PROBLEM TO SOLVE: For every line in the material, set down an identical one.

[AVAILABLE DATA — start]

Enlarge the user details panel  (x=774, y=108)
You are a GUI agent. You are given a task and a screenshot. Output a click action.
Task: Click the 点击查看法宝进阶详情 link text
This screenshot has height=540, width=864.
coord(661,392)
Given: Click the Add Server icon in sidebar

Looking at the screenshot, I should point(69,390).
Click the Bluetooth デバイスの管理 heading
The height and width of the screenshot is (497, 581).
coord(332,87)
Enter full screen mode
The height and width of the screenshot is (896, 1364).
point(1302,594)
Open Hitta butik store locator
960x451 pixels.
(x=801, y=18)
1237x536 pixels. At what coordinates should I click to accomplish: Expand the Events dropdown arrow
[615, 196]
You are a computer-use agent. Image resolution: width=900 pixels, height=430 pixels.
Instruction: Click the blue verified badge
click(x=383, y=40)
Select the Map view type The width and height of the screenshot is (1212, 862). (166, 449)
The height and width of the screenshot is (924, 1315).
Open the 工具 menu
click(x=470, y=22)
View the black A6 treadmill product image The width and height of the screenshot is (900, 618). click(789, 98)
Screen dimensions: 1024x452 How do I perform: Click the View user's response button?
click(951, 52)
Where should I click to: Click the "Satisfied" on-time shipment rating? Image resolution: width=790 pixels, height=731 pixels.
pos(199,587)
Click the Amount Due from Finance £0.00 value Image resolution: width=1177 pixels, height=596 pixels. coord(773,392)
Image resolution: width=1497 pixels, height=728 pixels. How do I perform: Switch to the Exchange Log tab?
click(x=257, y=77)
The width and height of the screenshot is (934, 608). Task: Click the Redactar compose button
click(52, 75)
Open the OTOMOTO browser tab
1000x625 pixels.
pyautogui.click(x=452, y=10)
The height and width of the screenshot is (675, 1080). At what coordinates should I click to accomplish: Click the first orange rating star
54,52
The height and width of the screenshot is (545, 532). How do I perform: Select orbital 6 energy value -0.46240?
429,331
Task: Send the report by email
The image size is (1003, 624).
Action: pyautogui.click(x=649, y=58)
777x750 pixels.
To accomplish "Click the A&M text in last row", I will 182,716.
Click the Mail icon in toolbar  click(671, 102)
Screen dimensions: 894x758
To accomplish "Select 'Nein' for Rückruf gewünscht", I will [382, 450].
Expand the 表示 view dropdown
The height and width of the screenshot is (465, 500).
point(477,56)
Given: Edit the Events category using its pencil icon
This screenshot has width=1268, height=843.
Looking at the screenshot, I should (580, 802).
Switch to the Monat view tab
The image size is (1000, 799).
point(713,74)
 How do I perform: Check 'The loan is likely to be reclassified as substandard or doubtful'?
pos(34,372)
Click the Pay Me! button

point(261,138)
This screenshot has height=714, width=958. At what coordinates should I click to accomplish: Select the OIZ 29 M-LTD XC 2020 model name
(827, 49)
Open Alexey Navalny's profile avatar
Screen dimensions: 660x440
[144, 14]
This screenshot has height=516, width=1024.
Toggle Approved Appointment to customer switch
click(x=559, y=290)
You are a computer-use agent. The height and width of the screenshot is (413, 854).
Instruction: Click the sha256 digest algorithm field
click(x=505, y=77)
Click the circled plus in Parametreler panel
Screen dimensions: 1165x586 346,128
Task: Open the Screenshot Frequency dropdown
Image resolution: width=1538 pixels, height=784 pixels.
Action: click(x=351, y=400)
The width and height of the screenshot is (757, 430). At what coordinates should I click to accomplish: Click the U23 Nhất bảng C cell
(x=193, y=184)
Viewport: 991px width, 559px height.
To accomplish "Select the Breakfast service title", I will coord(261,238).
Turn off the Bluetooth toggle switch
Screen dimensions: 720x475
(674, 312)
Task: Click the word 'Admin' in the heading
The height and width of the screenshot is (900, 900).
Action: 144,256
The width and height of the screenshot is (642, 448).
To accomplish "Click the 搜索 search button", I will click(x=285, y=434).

[AVAILABLE DATA — finish]

WRITTEN ANSWER:
Enlarge the user details panel  (x=774, y=108)
You are a GUI agent. You are given a task and a screenshot. Output a click action.
Task: Click the 点击查看法宝进阶详情 link text
This screenshot has height=540, width=864.
coord(661,392)
Given: Click the Add Server icon in sidebar

Looking at the screenshot, I should point(69,390).
Click the Bluetooth デバイスの管理 heading
The height and width of the screenshot is (497, 581).
coord(332,87)
Enter full screen mode
The height and width of the screenshot is (896, 1364).
point(1302,594)
Open Hitta butik store locator
960x451 pixels.
(x=801, y=18)
1237x536 pixels. At what coordinates should I click to accomplish: Expand the Events dropdown arrow
[615, 196]
You are a computer-use agent. Image resolution: width=900 pixels, height=430 pixels.
Instruction: Click the blue verified badge
click(x=383, y=40)
Select the Map view type The width and height of the screenshot is (1212, 862). (166, 449)
The height and width of the screenshot is (924, 1315).
Open the 工具 menu
click(x=470, y=22)
View the black A6 treadmill product image The width and height of the screenshot is (900, 618). click(789, 98)
Screen dimensions: 1024x452 How do I perform: Click the View user's response button?
click(951, 52)
Where should I click to: Click the "Satisfied" on-time shipment rating? Image resolution: width=790 pixels, height=731 pixels.
pos(199,587)
Click the Amount Due from Finance £0.00 value Image resolution: width=1177 pixels, height=596 pixels. coord(773,392)
Image resolution: width=1497 pixels, height=728 pixels. How do I perform: Switch to the Exchange Log tab?
click(x=257, y=77)
The width and height of the screenshot is (934, 608). Task: Click the Redactar compose button
click(52, 75)
Open the OTOMOTO browser tab
1000x625 pixels.
pyautogui.click(x=452, y=10)
The height and width of the screenshot is (675, 1080). At what coordinates should I click to accomplish: Click the first orange rating star
54,52
The height and width of the screenshot is (545, 532). How do I perform: Select orbital 6 energy value -0.46240?
429,331
Task: Send the report by email
The image size is (1003, 624).
Action: pyautogui.click(x=649, y=58)
777x750 pixels.
To accomplish "Click the A&M text in last row", I will 182,716.
Click the Mail icon in toolbar  click(671, 102)
Screen dimensions: 894x758
To accomplish "Select 'Nein' for Rückruf gewünscht", I will [382, 450].
Expand the 表示 view dropdown
The height and width of the screenshot is (465, 500).
point(477,56)
Given: Edit the Events category using its pencil icon
This screenshot has width=1268, height=843.
Looking at the screenshot, I should (580, 802).
Switch to the Monat view tab
The image size is (1000, 799).
point(713,74)
 How do I perform: Check 'The loan is likely to be reclassified as substandard or doubtful'?
pos(34,372)
Click the Pay Me! button

point(261,138)
This screenshot has height=714, width=958. At what coordinates should I click to accomplish: Select the OIZ 29 M-LTD XC 2020 model name
(827, 49)
Open Alexey Navalny's profile avatar
Screen dimensions: 660x440
[144, 14]
This screenshot has height=516, width=1024.
Toggle Approved Appointment to customer switch
click(x=559, y=290)
You are a computer-use agent. The height and width of the screenshot is (413, 854).
Instruction: Click the sha256 digest algorithm field
click(x=505, y=77)
Click the circled plus in Parametreler panel
Screen dimensions: 1165x586 346,128
Task: Open the Screenshot Frequency dropdown
Image resolution: width=1538 pixels, height=784 pixels.
Action: click(x=351, y=400)
The width and height of the screenshot is (757, 430). At what coordinates should I click to accomplish: Click the U23 Nhất bảng C cell
(x=193, y=184)
Viewport: 991px width, 559px height.
To accomplish "Select the Breakfast service title", I will coord(261,238).
Turn off the Bluetooth toggle switch
Screen dimensions: 720x475
(674, 312)
Task: Click the word 'Admin' in the heading
The height and width of the screenshot is (900, 900).
Action: 144,256
The width and height of the screenshot is (642, 448).
To accomplish "Click the 搜索 search button", I will click(x=285, y=434).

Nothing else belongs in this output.